A crash course in Python “comprehensions” and “generators”
Master them in 20 minutes. Use them every day.
I love Python’s list comprehensions and generators.
They keep my code concise. They’re great one-liners for exploring and “munging” data. They’re intuitive, and once you know what you’re looking at, very easy to read.
Haven’t heard of them? Read on! Think you know all the variations of this popular Python construct already? Read on…
Spoiler Alert: There’s a great little video at the end of this article designed to help intermediate level coders with nested list comprehensions…

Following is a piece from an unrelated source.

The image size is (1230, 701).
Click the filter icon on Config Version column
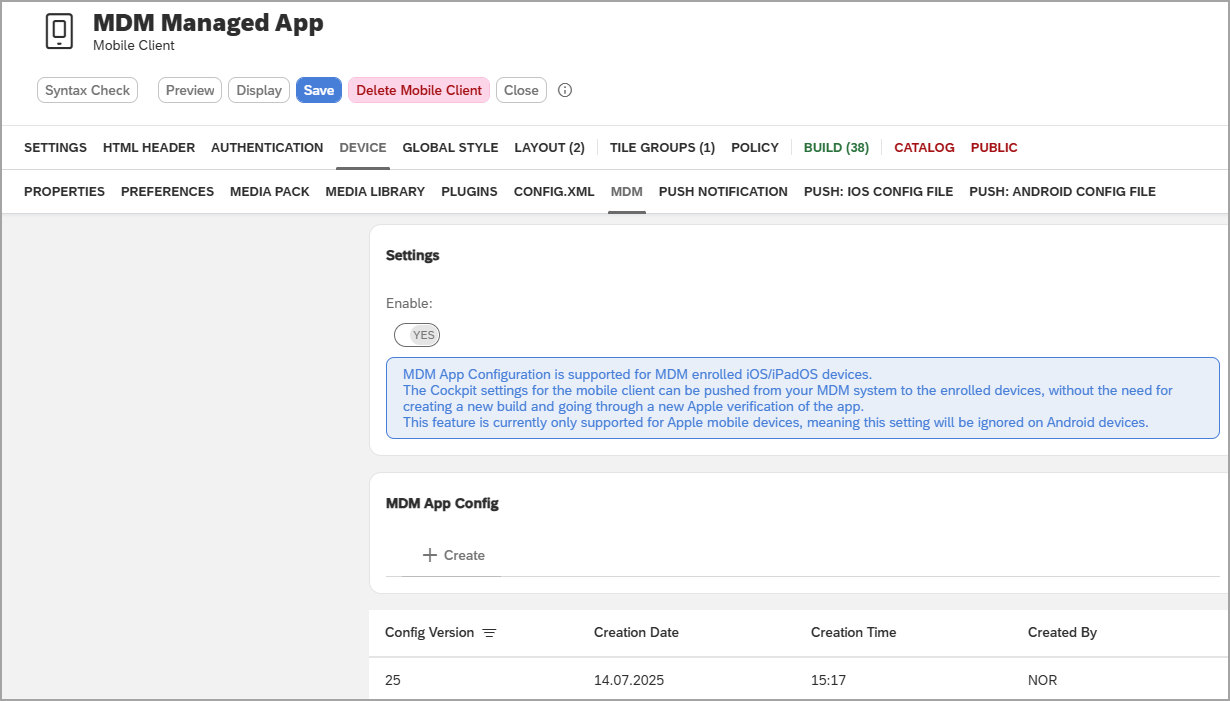coord(489,632)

So… what are “comprehensions” exactly?
The best way of explaining these little beauties is to show you what they’re intended to replace and improve on. Instead of this traditional for
loop:
>>> fruits = ["apples", "bananas", "pears", "pears"]
>>> new_words = []
>>> for word in fruits:
... new_words.append(word.title())
...
>>> new_words
['Apples', 'Bananas', 'Pears', 'Pears']
You can just write:
>>> [word.title() for word in fruits]
['Apples', 'Bananas', 'Pears', 'Pears']
This, dear reader, is a list comprehension. Beautiful isn’t it?

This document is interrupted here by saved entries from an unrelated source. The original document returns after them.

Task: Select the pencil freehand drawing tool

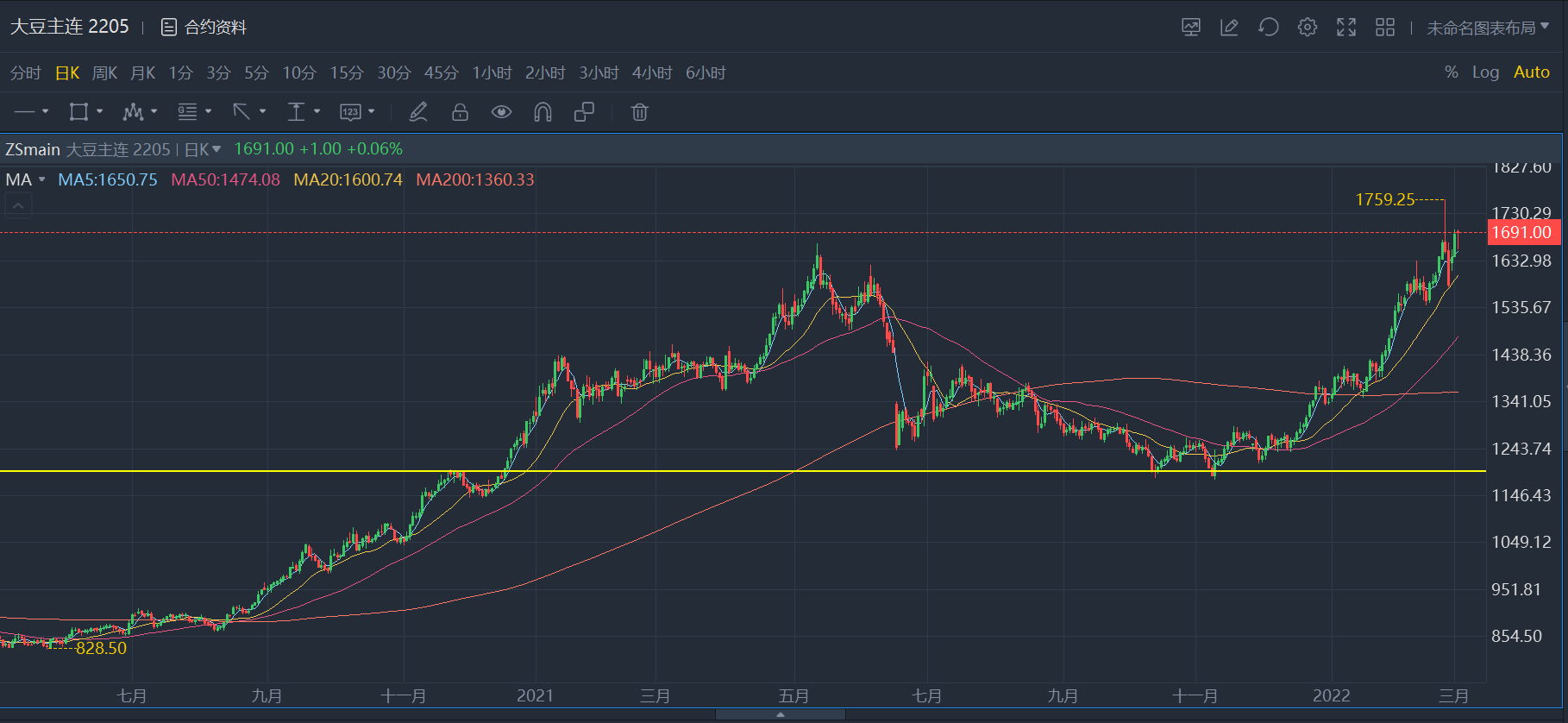Action: click(418, 112)
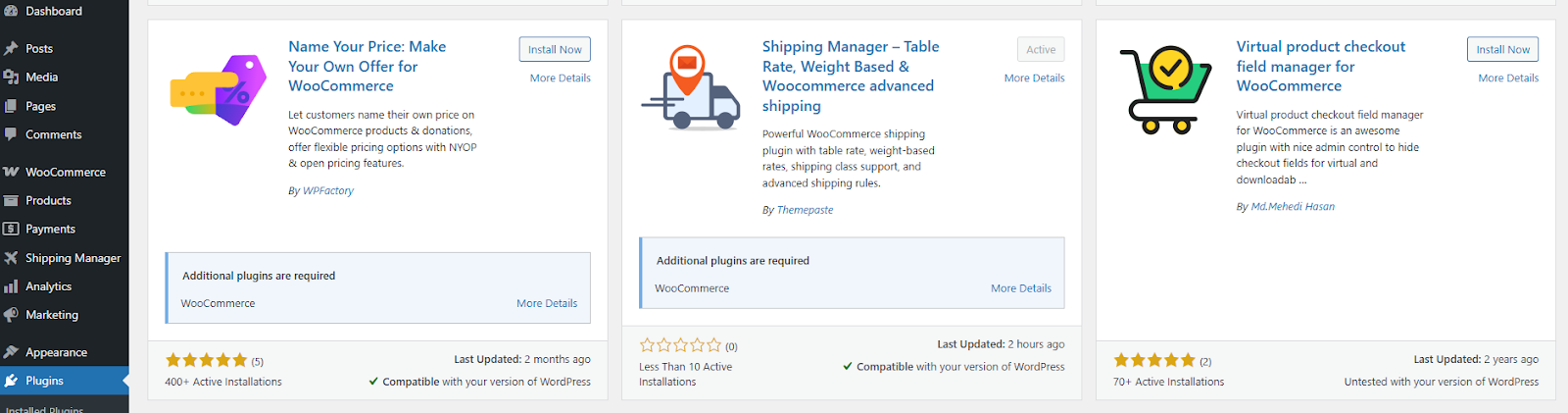Install the Name Your Price plugin

pyautogui.click(x=555, y=49)
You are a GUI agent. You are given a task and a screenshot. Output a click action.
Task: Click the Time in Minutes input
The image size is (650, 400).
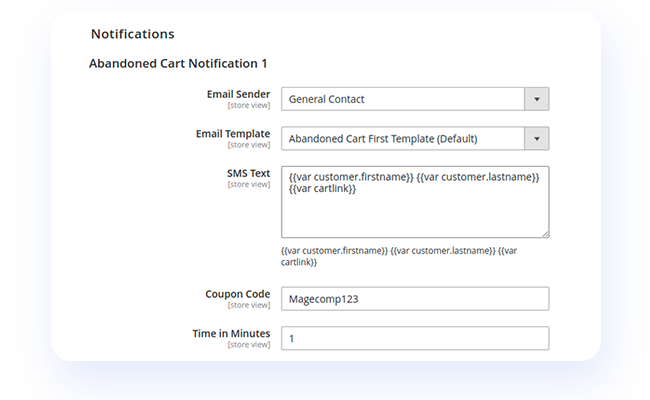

No indentation or colon to get remember. No empty list to define then build up. Just the same familiar brackets you already know and love for indicating a list (or as you’ll see shortly, a dictionary or set).
Generators
Change the square brackets to regular brackets and you create something called a generator. These are like list comprehensions but they’re described as “lazy” because they don’t evaluate what’s inside them until the very last minute when they’re actually needed. They’re great for improving the speed of your code and minimising memory use, especially when you’re dealing with real data and large files, not these toy tutorial examples:
>>> (word.title() for word in fruits)
<generator object <genexpr> at 0x000001A2A97D20A0>
>>> generator = _ # In a REPL session, "_" means "the previous output"
>>> next(generator)
'Apples'
>>> list(generator) # Notice that 'Apples' has already been removed
['Bananas', 'Pears', 'Pears']
There are subtle differences between generators, iterators and iterables in Python which you might like to Google, but this article is intended as a practical crash-course to get you using the tools, even if you can’t precisely categorise or define them. So let’s move on…
Set Comprehensions
Change the square brackets to curly ones and you have yourself a set comprehension which is a great way of filtering out duplicates or finding the differences or overlaps with other sets of data:
>>> {word.title() for word in fruits}
{'Apples', 'Bananas', 'Pears'}
Dictionary Comprehensions
You can create dictionary comprehensions using curly brackets and starting off with the pattern {key: value for… }
:
>>> {x.title(): fruits.count(x) for x in fruits}
{'Apples': 1, 'Bananas': 1, 'Pears': 2}
Unpacking Values
You can extract or “unpack” more than one item (e.g. keys and values from a dictionary, or multiple values from a list of tuples) into any type of comprehension or generator using one of these patterns:
[… for x, y, z in your_iterable]
{… for x, y, z in your_iterable}
(… for x, y, z in your_iterable)
{…: … for x, y, z in your_iterable}
For example:
>>> fruits = [("apples", "2", "round"), ("bananas", "8", "curved")]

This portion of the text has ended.